Army of Mom

So this is how liberty dies ... with thunderous applause.

7.30.2004

Op-ed piece criticizes stay-at-home moms as "bad for children"

I don't know where to start on this one. A friend of mine emailed me a link to a Christian-based website that wrote a piece about this July 6 "commentary" in the Austin-American Statesman. Here is the link to the story, but be wary you have to do one of those Godforsaken sign-up thingees to access it.

http://www.statesman.com
/opinion/content/editorial/07/6workingmoms.html

I had a hard time completely reading this piece. You probably already know this, but I'm a stay at home mom who works as a journalist by candlelight at night, when children are napping or when I can bribe the soon to be 10-year-old to entertain his baby sister.
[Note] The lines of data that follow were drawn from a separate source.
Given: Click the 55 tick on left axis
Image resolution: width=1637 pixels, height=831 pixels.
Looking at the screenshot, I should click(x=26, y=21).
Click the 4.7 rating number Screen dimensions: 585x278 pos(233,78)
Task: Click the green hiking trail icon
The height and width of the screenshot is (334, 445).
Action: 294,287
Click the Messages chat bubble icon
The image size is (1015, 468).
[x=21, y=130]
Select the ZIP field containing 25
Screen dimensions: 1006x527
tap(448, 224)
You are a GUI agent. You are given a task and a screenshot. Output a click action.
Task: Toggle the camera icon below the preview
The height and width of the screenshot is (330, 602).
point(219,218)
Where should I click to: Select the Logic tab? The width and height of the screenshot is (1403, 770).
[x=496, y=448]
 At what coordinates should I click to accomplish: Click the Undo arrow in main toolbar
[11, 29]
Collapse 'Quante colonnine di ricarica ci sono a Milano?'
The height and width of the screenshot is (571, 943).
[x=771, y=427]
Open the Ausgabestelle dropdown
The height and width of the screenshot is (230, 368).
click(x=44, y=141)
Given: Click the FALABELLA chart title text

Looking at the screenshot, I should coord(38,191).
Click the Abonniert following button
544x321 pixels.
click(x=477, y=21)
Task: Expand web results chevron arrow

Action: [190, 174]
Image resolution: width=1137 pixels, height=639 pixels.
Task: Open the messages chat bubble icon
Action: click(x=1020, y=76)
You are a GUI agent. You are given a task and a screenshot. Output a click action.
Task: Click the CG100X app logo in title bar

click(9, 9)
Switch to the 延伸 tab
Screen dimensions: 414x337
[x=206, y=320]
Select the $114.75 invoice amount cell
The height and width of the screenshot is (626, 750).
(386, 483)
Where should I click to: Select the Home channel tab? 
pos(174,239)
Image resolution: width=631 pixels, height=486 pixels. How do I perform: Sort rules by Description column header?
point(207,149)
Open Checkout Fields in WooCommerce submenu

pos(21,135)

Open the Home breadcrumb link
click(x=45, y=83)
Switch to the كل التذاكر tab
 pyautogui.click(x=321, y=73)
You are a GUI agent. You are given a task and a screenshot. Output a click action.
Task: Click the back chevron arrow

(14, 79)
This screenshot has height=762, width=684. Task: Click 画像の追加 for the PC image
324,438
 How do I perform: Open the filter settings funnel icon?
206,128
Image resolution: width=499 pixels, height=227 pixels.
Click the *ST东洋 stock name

So, I feel this is an attack on me and every woman - working mom or stay-at-home mom.

The woman who wrote it, Gretchen Ritter, is the director of the Center for Women's and Gender Studies at UT and an associate professor of government and women studies. I weep for the femi-nazis that take classes under her tutelage. I am also pissed beyond belief that my tax dollars go to support a program that goes against everything I believe in. Seriously, I'm going ADD because I don't know where to start ripping apart this woman's piece.

Her first point about why it is bad for children for women to stay at home:
"It denies men the chance to be involved fathers. This is a loss for them and a loss for their children. What does it mean when fathers are denied the opportunity to nurture their kids in ways that are as important as their work? What do the children miss when they don't have fathers changing their diapers, picking them up from school, coaching soccer, making breakfast or dinner and doing homework with them? On both sides, the answer is too much."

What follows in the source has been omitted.